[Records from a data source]
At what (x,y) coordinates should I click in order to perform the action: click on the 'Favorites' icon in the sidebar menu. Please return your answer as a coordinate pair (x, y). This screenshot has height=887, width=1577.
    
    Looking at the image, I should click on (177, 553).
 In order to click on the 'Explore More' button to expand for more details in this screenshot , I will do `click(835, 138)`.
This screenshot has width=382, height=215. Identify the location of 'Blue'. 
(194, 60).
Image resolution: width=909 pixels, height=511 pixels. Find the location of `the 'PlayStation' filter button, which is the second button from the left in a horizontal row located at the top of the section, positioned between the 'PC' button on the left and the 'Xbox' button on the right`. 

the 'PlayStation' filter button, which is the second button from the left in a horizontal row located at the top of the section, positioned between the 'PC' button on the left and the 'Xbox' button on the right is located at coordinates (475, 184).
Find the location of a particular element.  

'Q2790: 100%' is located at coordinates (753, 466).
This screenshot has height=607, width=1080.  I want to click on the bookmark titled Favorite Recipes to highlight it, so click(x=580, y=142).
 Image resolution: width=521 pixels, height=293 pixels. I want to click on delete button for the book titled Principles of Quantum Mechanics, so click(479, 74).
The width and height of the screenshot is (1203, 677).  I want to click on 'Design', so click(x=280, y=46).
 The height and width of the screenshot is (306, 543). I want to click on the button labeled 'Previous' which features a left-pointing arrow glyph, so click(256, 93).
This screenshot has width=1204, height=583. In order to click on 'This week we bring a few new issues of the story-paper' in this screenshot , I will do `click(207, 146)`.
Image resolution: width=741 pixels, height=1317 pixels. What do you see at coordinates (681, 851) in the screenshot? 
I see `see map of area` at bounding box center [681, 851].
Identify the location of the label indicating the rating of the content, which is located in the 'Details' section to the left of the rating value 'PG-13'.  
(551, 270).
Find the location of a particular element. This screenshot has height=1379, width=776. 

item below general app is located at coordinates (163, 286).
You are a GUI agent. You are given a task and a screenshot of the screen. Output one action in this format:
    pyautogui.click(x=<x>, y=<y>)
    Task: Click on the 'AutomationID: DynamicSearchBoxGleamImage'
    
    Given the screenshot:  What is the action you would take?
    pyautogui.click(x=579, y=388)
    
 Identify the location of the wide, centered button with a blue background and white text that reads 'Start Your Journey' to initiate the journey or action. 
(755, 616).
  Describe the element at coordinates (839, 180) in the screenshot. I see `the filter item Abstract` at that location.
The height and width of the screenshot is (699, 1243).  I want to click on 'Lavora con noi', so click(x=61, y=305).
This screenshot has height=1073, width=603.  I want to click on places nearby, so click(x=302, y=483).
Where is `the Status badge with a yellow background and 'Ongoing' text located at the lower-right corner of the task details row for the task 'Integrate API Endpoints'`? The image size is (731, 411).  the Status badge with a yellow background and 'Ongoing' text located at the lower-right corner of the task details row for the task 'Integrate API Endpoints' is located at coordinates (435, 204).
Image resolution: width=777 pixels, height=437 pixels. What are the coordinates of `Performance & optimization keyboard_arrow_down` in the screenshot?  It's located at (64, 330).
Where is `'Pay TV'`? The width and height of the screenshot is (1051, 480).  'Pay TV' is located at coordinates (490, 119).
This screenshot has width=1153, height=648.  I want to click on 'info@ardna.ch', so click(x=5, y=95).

**Exercise requirements**
Can you rewrite the lines starting at the one containing "The width and height of the screenshot is (1203, 677)." and ending at the one containing "center [681, 851].", swapping "Image resolution" for "Display resolution" and leaving everything else in those lines as it is?

**Completed exercise**
The width and height of the screenshot is (1203, 677).  I want to click on 'Design', so click(x=280, y=46).
 The height and width of the screenshot is (306, 543). I want to click on the button labeled 'Previous' which features a left-pointing arrow glyph, so click(256, 93).
This screenshot has width=1204, height=583. In order to click on 'This week we bring a few new issues of the story-paper' in this screenshot , I will do `click(207, 146)`.
Display resolution: width=741 pixels, height=1317 pixels. What do you see at coordinates (681, 851) in the screenshot? 
I see `see map of area` at bounding box center [681, 851].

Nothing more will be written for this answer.